Image: Kentucky Department of Public Health.

Robert Moore

Herald Staff

The news that a vaccine may become available for the coronavirus within the next year is good, but health officials are begging the public to practice social distancing and wear masks.

On Monday, the pharmaceutical giant Pfizer announced a vaccine they had developed is more than 90 percent effective at preventing infection, according to preliminary analysis.

The vaccine was developed by Pfizer and its partner, the German company BioNTech SE. In a joint statement, they announced people who had received two doses as part of the ongoing trial saw 90 percent fewer symptomatic cases of COVID-19 than participants who were given a placebo.
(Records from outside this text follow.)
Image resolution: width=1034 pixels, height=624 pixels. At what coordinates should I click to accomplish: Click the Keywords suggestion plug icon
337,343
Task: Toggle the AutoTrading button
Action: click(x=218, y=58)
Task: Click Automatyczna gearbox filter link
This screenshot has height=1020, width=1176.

Pfizer said it plans to ask the Food and Drug Administration for emergency use authorization next week, when it has the required two months of safety data. There have been no serious safety concerns yet, it said.
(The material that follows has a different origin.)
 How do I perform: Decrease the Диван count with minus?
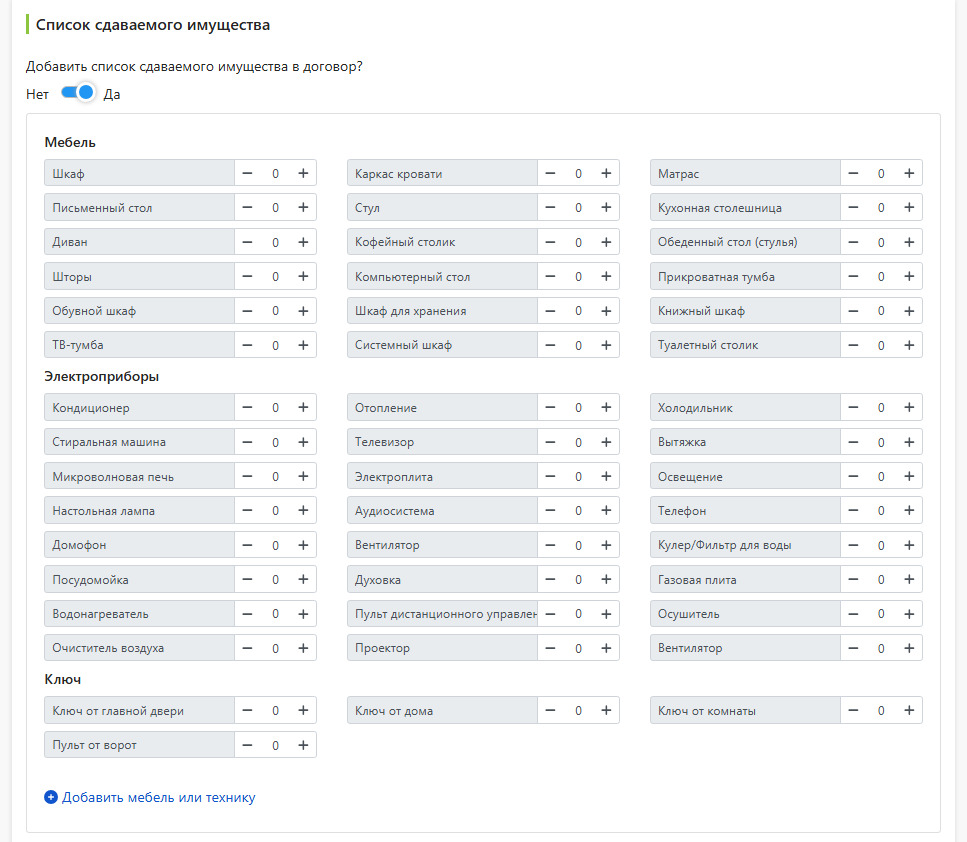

While the vaccine developers have not yet released the data from their ongoing study, and while it is still unclear how long the vaccine would last, the news was greeted with enthusiasm both here and around the world.

On Monday, both Gov. Andy Beshear and Dr. Steven Stack, the  commissioner of the Kentucky Department for Public Health, called the vaccine a “game changer.”
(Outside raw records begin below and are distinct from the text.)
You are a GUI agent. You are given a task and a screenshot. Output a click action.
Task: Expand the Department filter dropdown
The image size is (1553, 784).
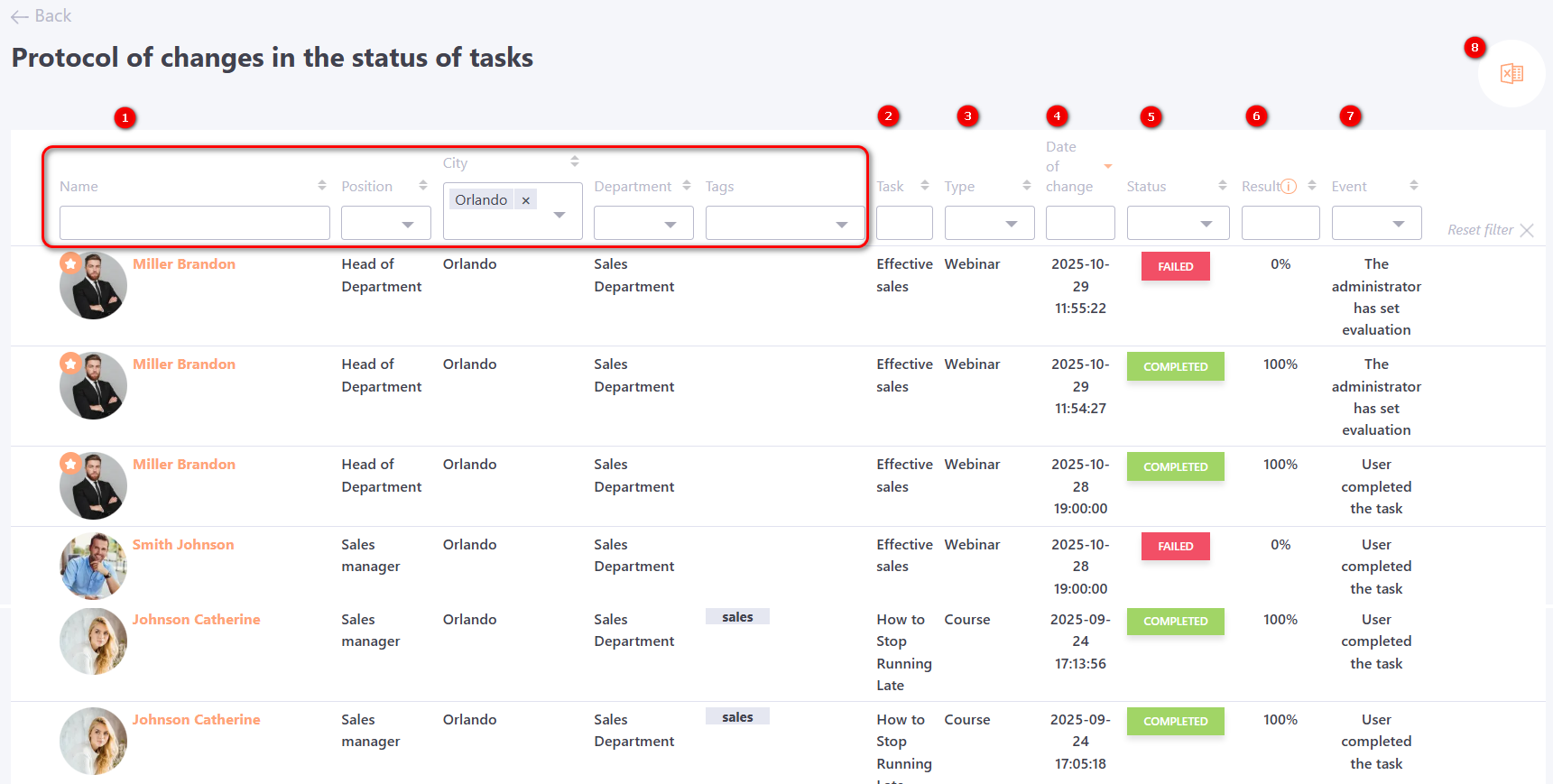[x=643, y=224]
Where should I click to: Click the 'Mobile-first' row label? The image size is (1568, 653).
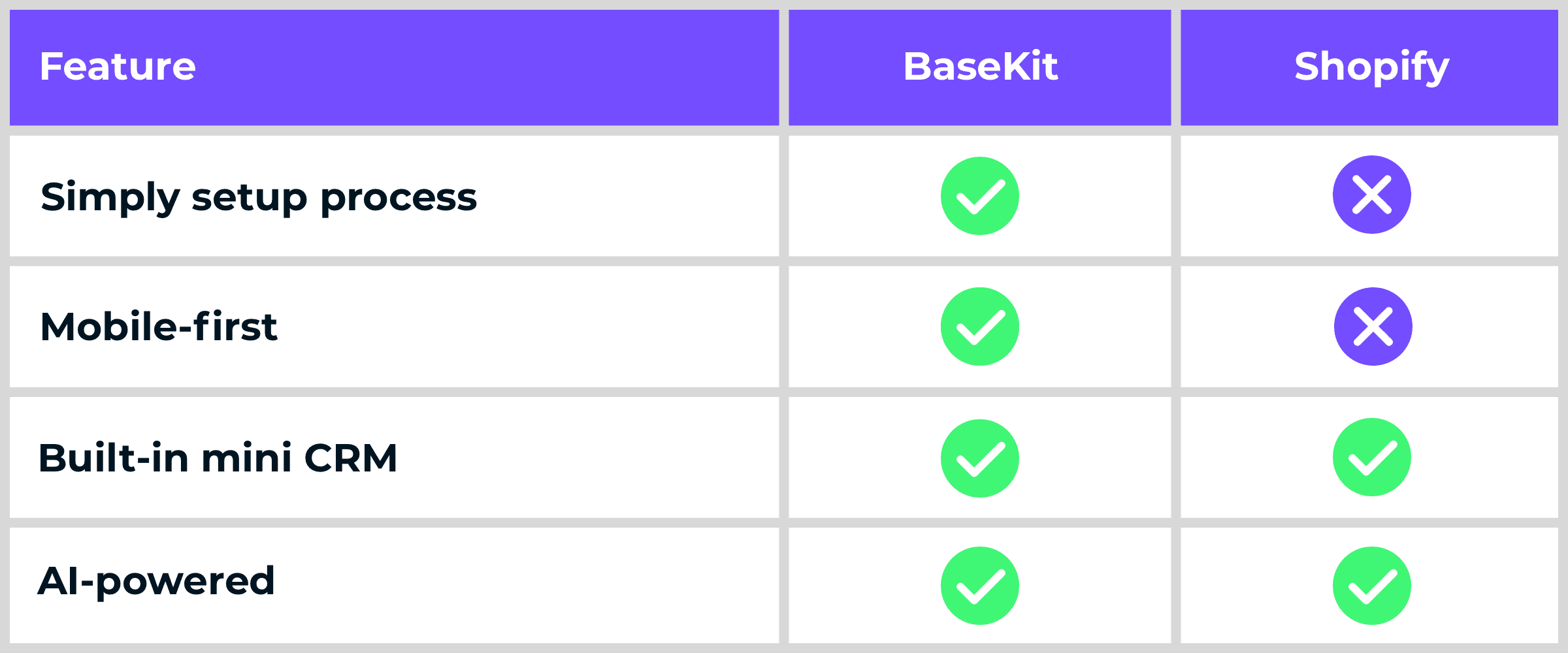159,326
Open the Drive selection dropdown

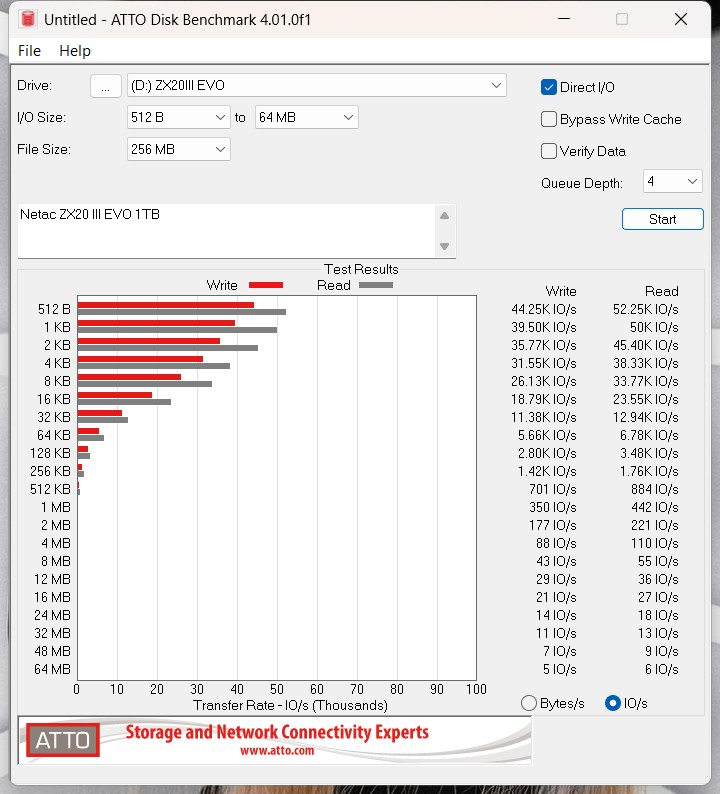(317, 85)
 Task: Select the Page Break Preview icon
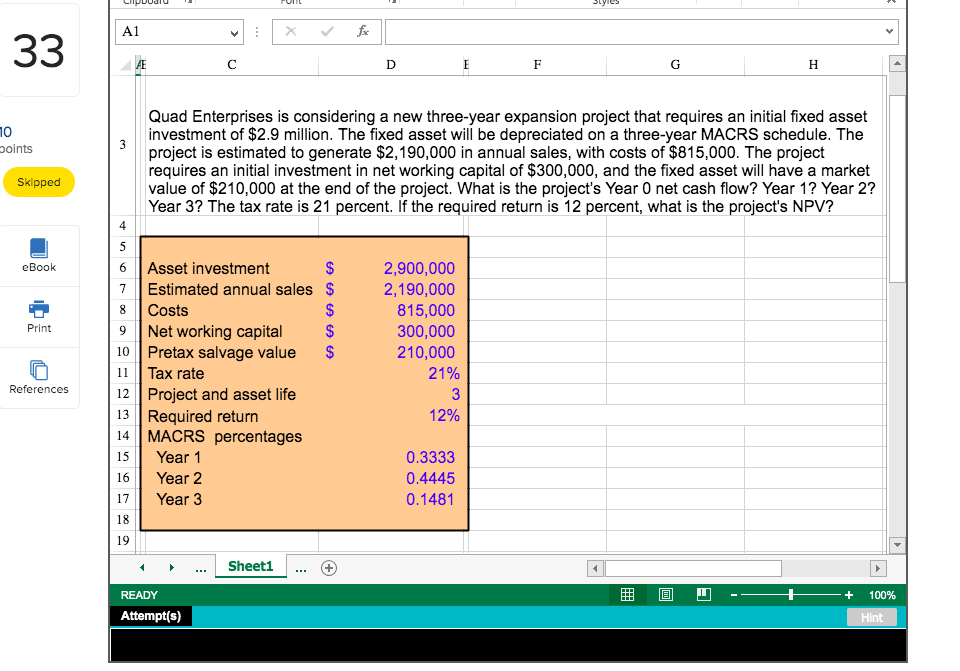tap(703, 594)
Dr. Stack said once the vaccine is approved, it could take all of next year to get the entire population vaccinated.

Noting improvements made by the medical community in the treatment of COVID-19, including dexamesathone and regeneron, Stack said he is cautiously optimistic that Kentucky could start returning to normal in summer 2021, around the time schools would reopen.

He said health care workers and those at highest risk would be the first to be vaccinated, followed by people with elevated risk factors and essential workers and then the public at large.

While the possible vaccine is good news, there is very little good news otherwise where the coronavirus is concerned. On Tuesday, only one county in Kentucky was in the yellow zone on the state’s incidence map. Mercer County was in the red, with an incidence rate of 32.6.

Stack said the state’s contact tracing program is overwhelmed. He said they are receiving complaints from people who don’t want to participate and from people who had not received calls after testing positive. Stack asked everyone to be patient. He said they will have to prioritize those who are at highest risk or who are at highest risk of infecting others.

On Tuesday, the state announced 2,120 new cases. That raises Kentucky’s total to 124,646, with 23,165 listed as having recovered.

In addition, 14 new deaths  were reported Tuesday, raising the state’s death toll to 1,590. The state’s positivity rate was7.68 percent.

Even more worrying are the rising number of hospitalizations.

The state announced 1,189 people were in the hospital on Tuesday, while 286 were in intensive care.

According to Johns Hopkins University, there are more than 50.9 million  cases around the world, with 1.26 million deaths. There are more than 10.1 million confirmed cases in the U.S., with at least 238,251 deaths. The virus continues to spread across the country, with Utah announcing a statewide mask mandate on Monday.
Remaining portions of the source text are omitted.